Comparison of the performance curve obtained from the results of simulation and experimental test for the designed impeller in the present study

Figure 18 shows Values related to the performance curve obtained from simulation and experimental results at a speed of 2500 rpm. As is apparent in the figure, the simulation results are in good agreement with the experimental test results.

Figure 18
figure 18

Performance curve obtained from simulation and experimental results at a speed of 2500 rpm.

Comparison of the performance curve of the designed impeller in the present study with the FDA impeller

Figure 19 shows the comparative diagram of the performance curve of the designed impeller in the present study and the FDA impeller, which results from an experimental test at a rotational speed of 2500 rpm. As evident in the diagram, the designed impeller in this study has a better performance, and at the design point (the flow rate (5 Lit/min)) increases the total head by almost 20%.

Figure 19
figure 19

Comparative diagram of the performance curve of the designed impeller in the present study and the FDA impeller.

The simulation of impeller performance with different inlet and outlet angles shows that increasing the inlet and outlet angle will often increase the total head.
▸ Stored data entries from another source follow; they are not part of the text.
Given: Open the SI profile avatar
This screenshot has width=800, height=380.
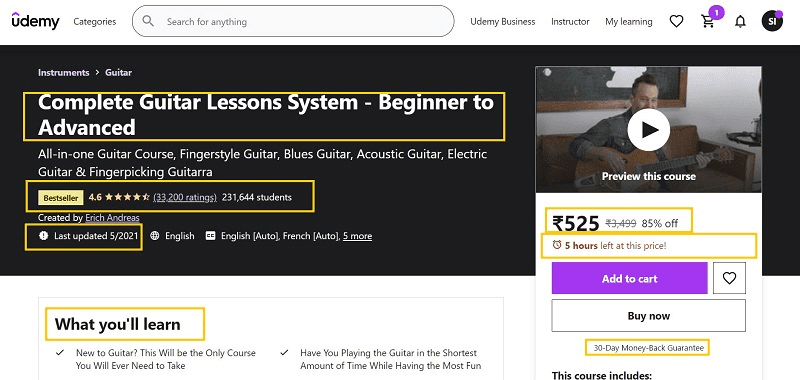Looking at the screenshot, I should tap(771, 21).
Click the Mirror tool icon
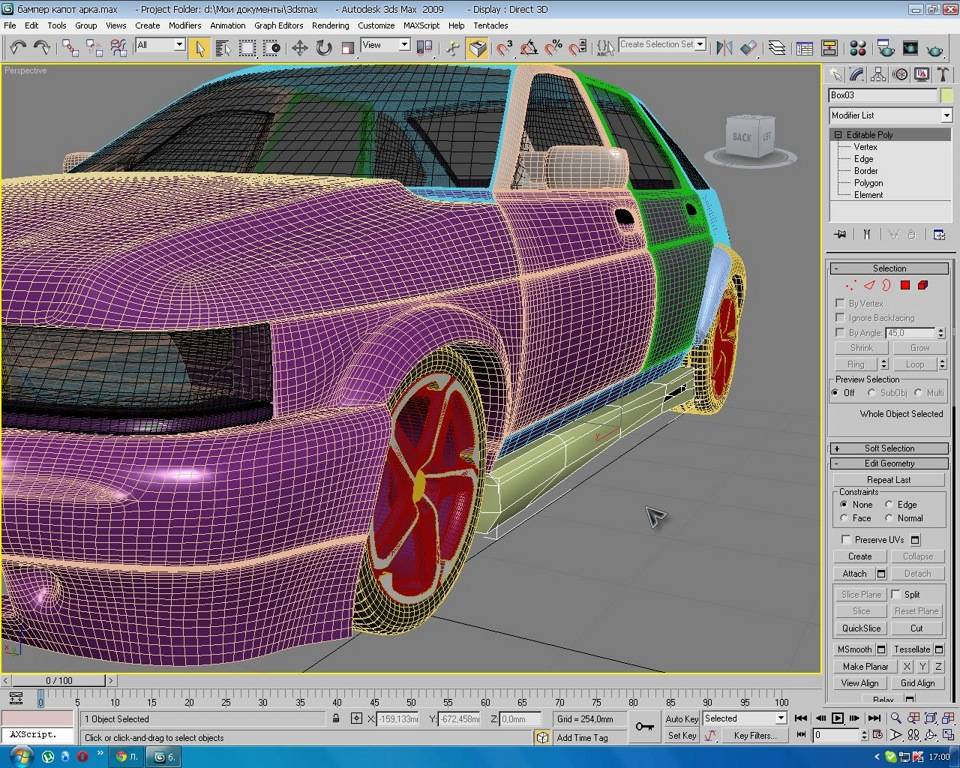960x768 pixels. click(725, 47)

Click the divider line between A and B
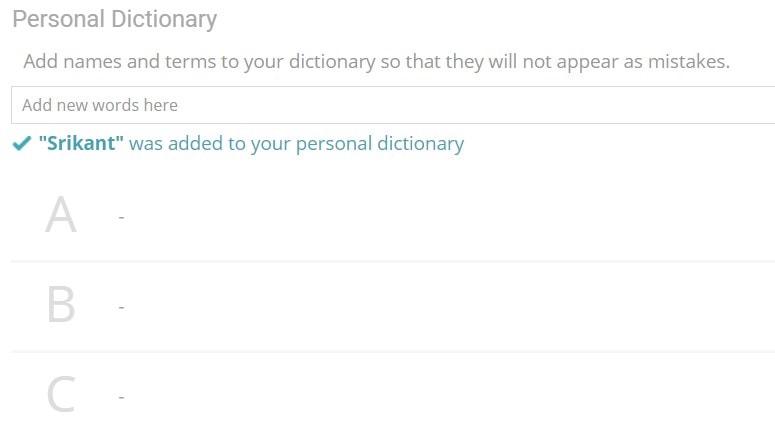click(x=390, y=261)
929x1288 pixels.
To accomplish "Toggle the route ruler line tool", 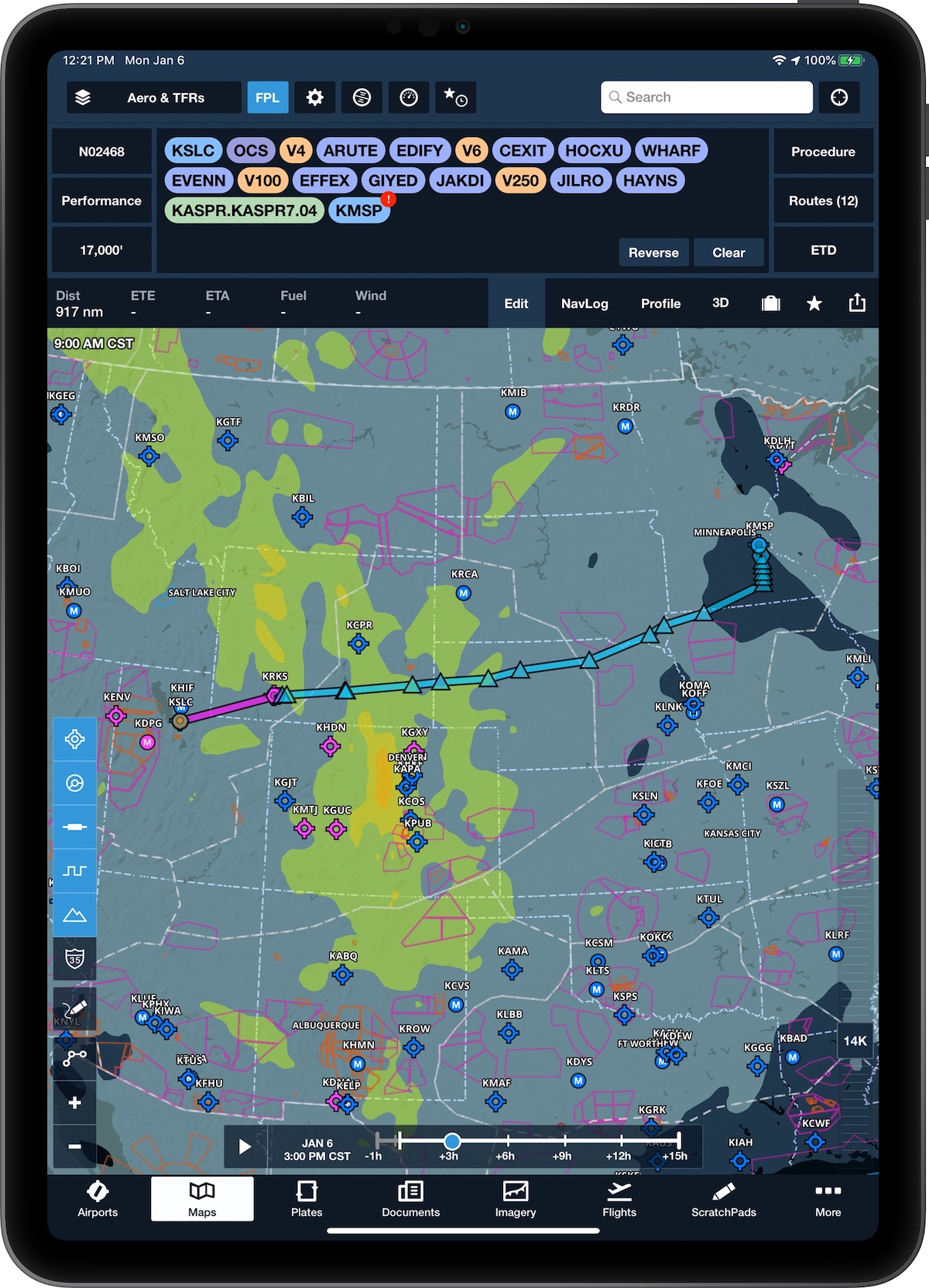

The results show that the designed impellers using the logarithmic function create a higher total head than those with the second order function. Also, the hemolysis index calculated for all the impellers is within an acceptable range for There are clinical applications. Among all the impellers studied in this study, the L4555 impeller has the best performance.

Then, the experimental performance of the L4555 impeller was compared with the FDA impeller, both located inside the FDA volute chamber. The results indicated that the performance of this impeller compared to the FDA impeller increases by at least 20% in the total head at different flow rates.

Figure 20 shows the values of the flow coefficient and height coefficient for the pump designed in this study and some pumps used as ventricular assist pumps. As can be seen in the figure, the designed pump is within the operating range of the HeartMate2, HVAD, and Levitronix CentriMag.

Figure 20
figure 20

Values of the flow coefficient and height coefficient for the pump designed in this study and some pumps used as ventricular assist pumps.